Word and element pointing rows:
%%
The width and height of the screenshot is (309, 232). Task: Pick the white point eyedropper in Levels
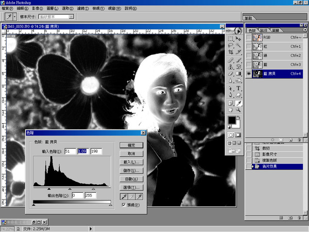[x=138, y=196]
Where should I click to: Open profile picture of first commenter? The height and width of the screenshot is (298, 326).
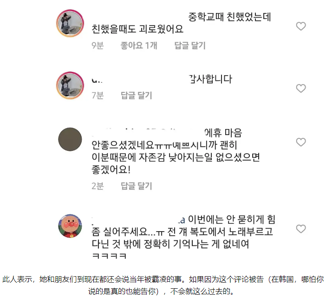[x=70, y=23]
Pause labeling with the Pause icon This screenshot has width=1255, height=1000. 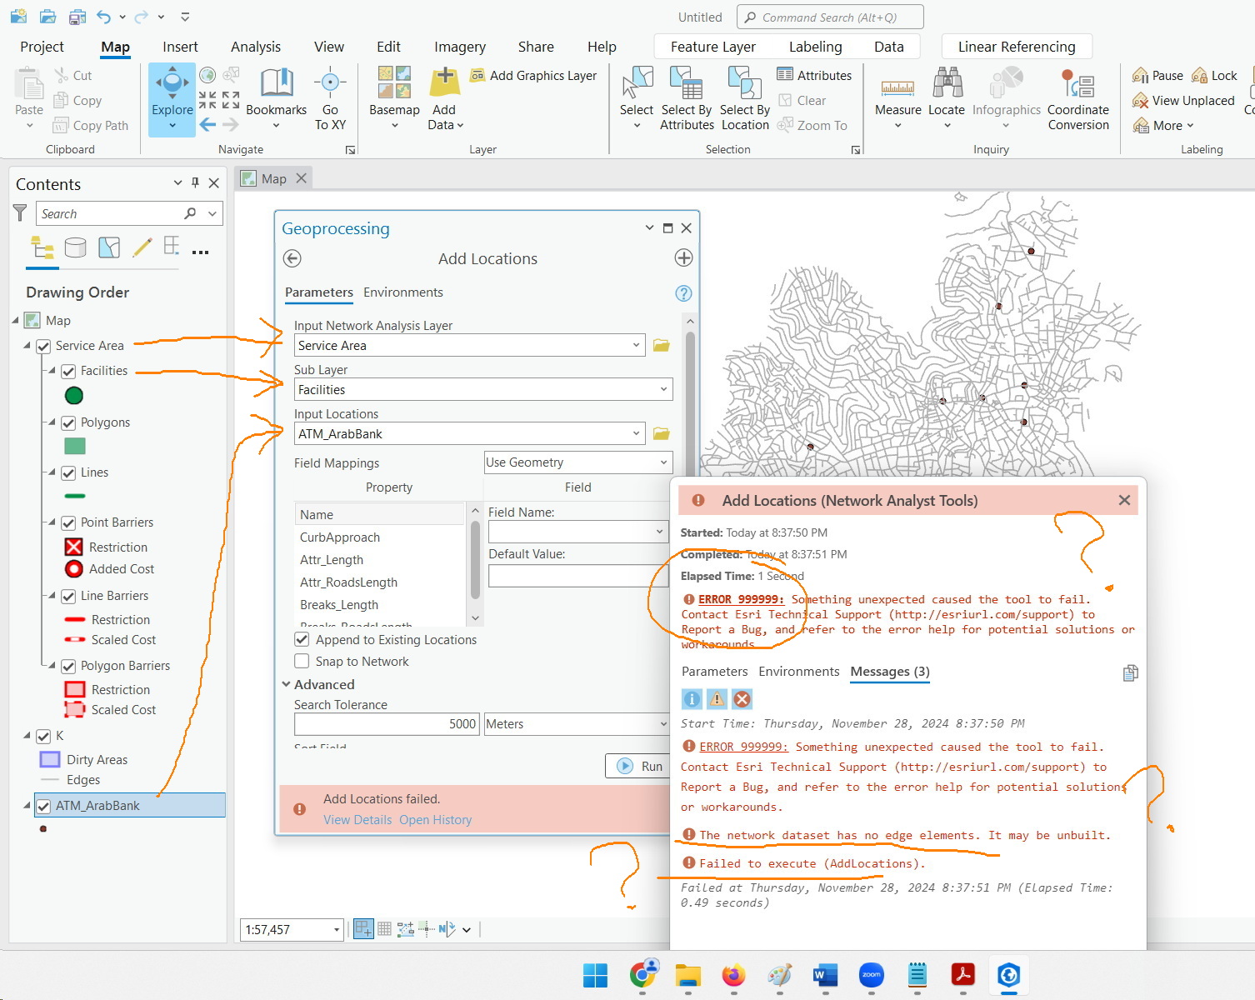(x=1157, y=75)
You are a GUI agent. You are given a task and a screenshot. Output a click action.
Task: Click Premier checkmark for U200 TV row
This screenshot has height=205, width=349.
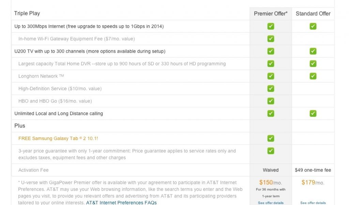271,51
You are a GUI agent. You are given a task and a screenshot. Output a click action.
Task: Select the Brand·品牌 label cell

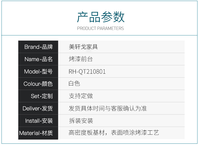pyautogui.click(x=38, y=47)
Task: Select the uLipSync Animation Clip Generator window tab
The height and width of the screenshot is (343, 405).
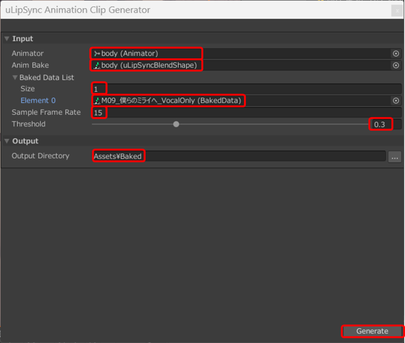Action: pyautogui.click(x=78, y=10)
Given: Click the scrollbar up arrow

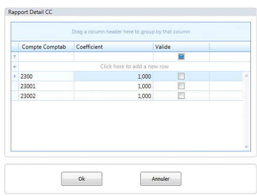Looking at the screenshot, I should (246, 76).
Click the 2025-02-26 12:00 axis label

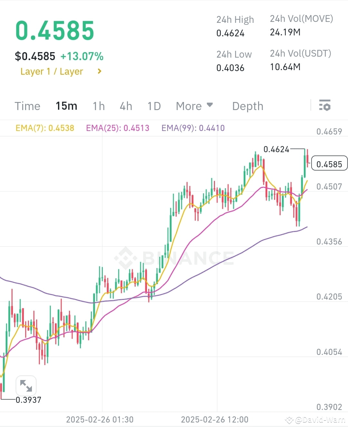(x=215, y=420)
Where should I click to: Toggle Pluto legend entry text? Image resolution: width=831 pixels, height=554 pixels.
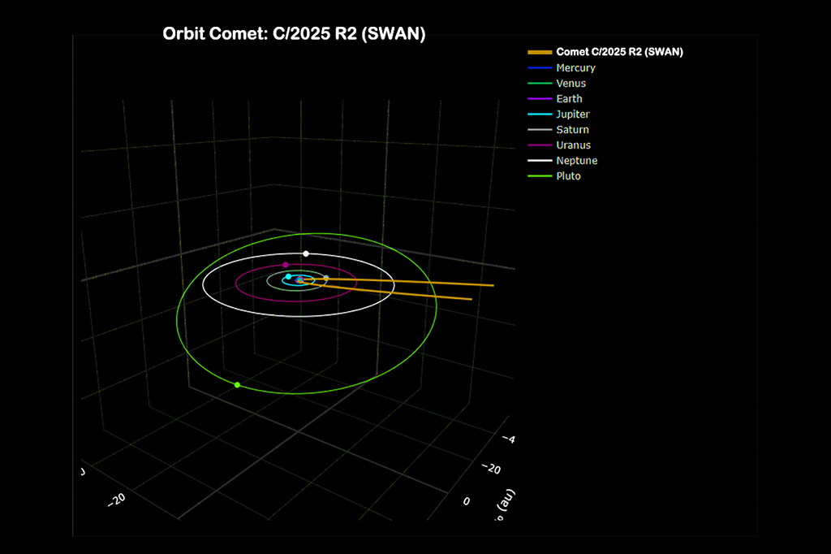click(x=568, y=176)
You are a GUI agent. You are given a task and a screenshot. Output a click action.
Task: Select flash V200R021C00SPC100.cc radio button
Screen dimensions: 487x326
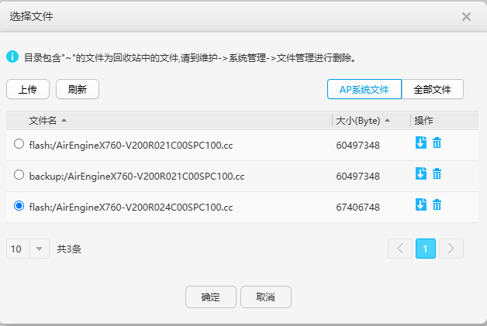[19, 144]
%%
__Set task__
Convert the lines starting at the one containing "Task: Select the uLipSync" and ending at the one containing "click(x=568, y=176)" into a JSON list of strings, one string per line, skipping blank lines. Leave the pictures out of the answer.

__Task response__
[
  "Task: Select the uLipSync Animation Clip Generator window tab",
  "The height and width of the screenshot is (343, 405).",
  "Action: pyautogui.click(x=78, y=10)",
  "Given: Click the scrollbar up arrow",
  "Looking at the screenshot, I should (246, 76).",
  "Click the 2025-02-26 12:00 axis label",
  "(x=215, y=420)",
  "Where should I click to: Toggle Pluto legend entry text? Image resolution: width=831 pixels, height=554 pixels.",
  "click(x=568, y=176)"
]